Isotropic chemical shifts and quadrupolar parameters for oxygen-17 using dynamic-angle spinning NMR

Several oxygen-17-enriched silicates were studied using dynamic-angle spinning (DAS) NMR spectroscopy at two magnetic field strengths. The DAS method averages second-order quadrupolar interactions by reorienting a sample about a time-dependent axis, thereby yielding high-resolution spectra for half-odd integer spin quadrupolar nuclei such as oxygen-17. A narrow spectral line is observed for each distinct oxygen site in a powdered sample at the sum of the isotropic chemical shift and the field-dependent isotropic second-order quadrupolar shift. Using equations for the total shift observed at two field strengths, the chemical shift is uniquely determined together with a product of the quadrupolar coupling constant (C_Q = e²qQ/h) and the quadrupolar asymmetry parameter (η).
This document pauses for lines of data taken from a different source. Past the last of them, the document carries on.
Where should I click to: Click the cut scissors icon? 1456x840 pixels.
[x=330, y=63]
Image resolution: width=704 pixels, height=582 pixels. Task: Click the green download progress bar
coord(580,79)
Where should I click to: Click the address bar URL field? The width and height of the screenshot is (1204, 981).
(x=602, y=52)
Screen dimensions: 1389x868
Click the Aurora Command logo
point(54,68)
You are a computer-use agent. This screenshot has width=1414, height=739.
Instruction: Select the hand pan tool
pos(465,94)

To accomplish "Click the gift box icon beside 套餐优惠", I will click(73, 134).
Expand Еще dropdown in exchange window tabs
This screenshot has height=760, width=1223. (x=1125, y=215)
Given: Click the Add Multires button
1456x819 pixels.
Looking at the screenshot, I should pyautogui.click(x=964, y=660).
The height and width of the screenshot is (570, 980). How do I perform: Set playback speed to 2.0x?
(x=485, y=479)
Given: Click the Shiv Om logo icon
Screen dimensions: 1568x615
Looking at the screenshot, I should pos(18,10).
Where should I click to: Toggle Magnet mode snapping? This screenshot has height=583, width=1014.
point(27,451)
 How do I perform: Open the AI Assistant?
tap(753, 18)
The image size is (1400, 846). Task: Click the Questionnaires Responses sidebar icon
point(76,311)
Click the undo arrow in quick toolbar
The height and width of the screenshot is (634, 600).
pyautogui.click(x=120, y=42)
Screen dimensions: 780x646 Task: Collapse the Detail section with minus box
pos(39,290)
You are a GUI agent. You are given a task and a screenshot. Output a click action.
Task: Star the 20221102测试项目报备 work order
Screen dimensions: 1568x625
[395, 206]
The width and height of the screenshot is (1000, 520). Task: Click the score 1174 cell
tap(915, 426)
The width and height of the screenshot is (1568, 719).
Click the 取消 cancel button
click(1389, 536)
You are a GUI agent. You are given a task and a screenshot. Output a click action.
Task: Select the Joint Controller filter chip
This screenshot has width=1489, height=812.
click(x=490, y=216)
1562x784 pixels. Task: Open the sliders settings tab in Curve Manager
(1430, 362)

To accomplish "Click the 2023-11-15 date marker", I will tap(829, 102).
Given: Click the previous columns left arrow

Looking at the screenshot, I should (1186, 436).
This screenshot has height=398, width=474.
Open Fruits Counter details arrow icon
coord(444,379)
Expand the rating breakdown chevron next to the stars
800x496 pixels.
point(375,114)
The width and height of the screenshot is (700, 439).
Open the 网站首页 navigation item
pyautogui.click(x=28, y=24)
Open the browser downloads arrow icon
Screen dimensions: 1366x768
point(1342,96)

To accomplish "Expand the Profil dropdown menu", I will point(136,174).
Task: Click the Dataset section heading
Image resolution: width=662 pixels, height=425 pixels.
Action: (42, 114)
For one silicate, we demonstrate a computer program that uses the isotropic shifts and quadrupolar products as constraints and provides simulations of overlapped magic-angle spinning line shapes. In this way the quadrupolar parameters, C_Q and η, are determined separately for each crystallographic site. The silicates studied include the discrete orthosilicates larnite (Ca₂SiO₄) and forsterite (Mg₂SiO₄), as well as diopside (CaMgSi₂O₆), wollastonite (CaSiO₃), and clinoenstatite (MgSiO₃), which are minerals composed of chains of silicon-oxygen tetrahedra.